Problem statement:
Only the images are to be dropped; the records themselves must be repeated exactly.

Dataset excerpts:

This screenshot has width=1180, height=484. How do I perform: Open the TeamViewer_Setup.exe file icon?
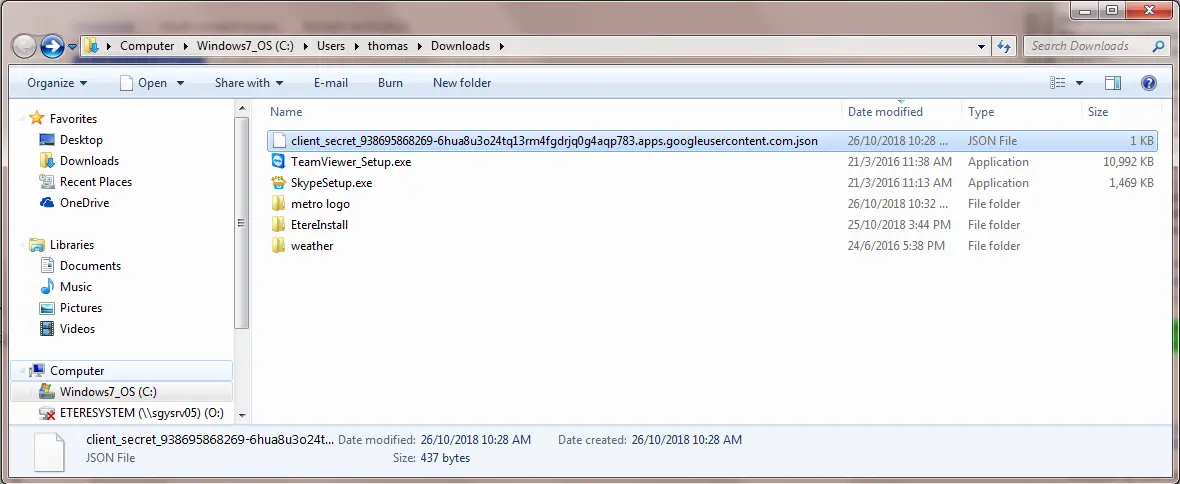pyautogui.click(x=279, y=162)
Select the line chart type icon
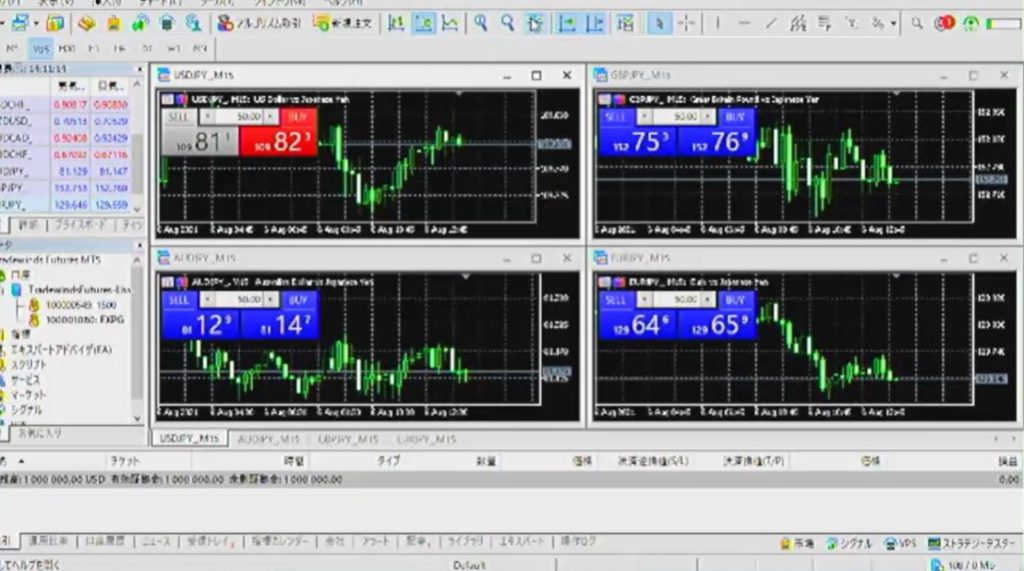 tap(451, 22)
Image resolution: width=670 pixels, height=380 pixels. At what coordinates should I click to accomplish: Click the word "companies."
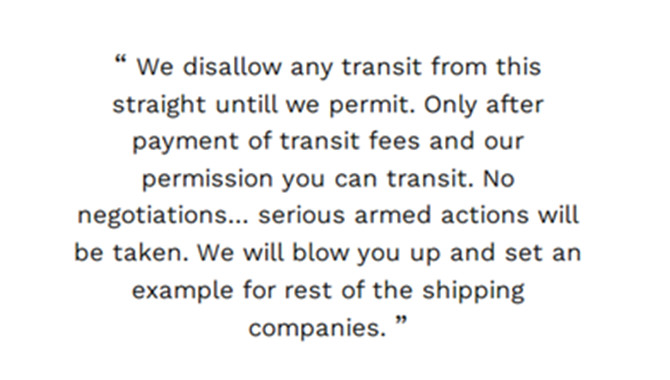pos(317,330)
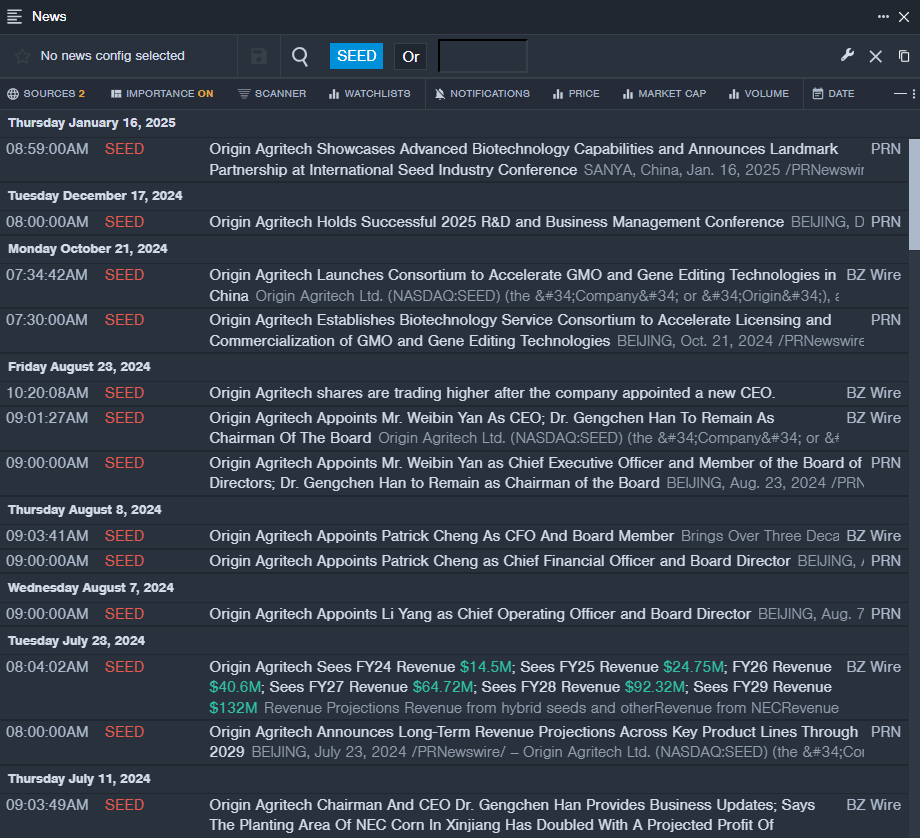Toggle the Notifications bell filter
The width and height of the screenshot is (920, 838).
(482, 94)
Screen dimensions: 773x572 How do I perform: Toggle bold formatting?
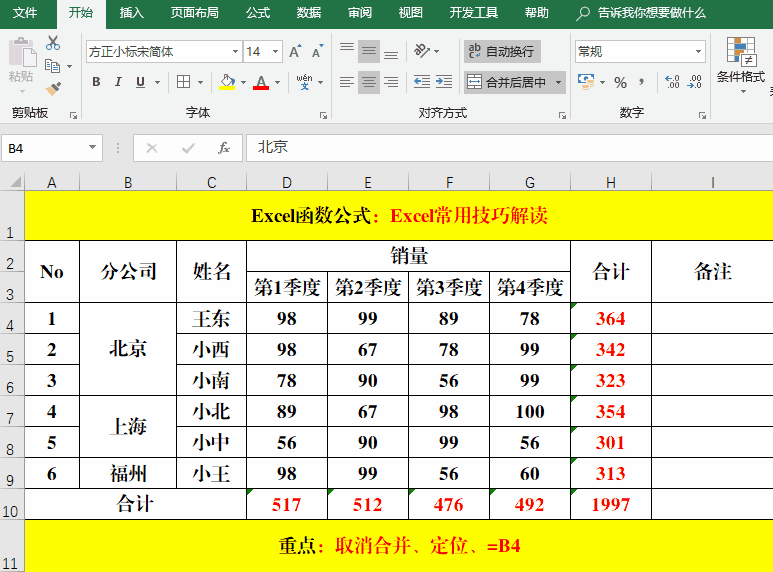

Answer area:
This screenshot has width=1180, height=484. How do I perform: Open the TeamViewer_Setup.exe file icon?
pyautogui.click(x=279, y=162)
Select the line chart type icon
 tap(451, 22)
Image resolution: width=670 pixels, height=380 pixels. At what coordinates should I click to accomplish: Click the word "companies."
pos(317,330)
Toggle the Notifications bell filter
The width and height of the screenshot is (920, 838).
(482, 94)
Screen dimensions: 773x572 How do I perform: Toggle bold formatting?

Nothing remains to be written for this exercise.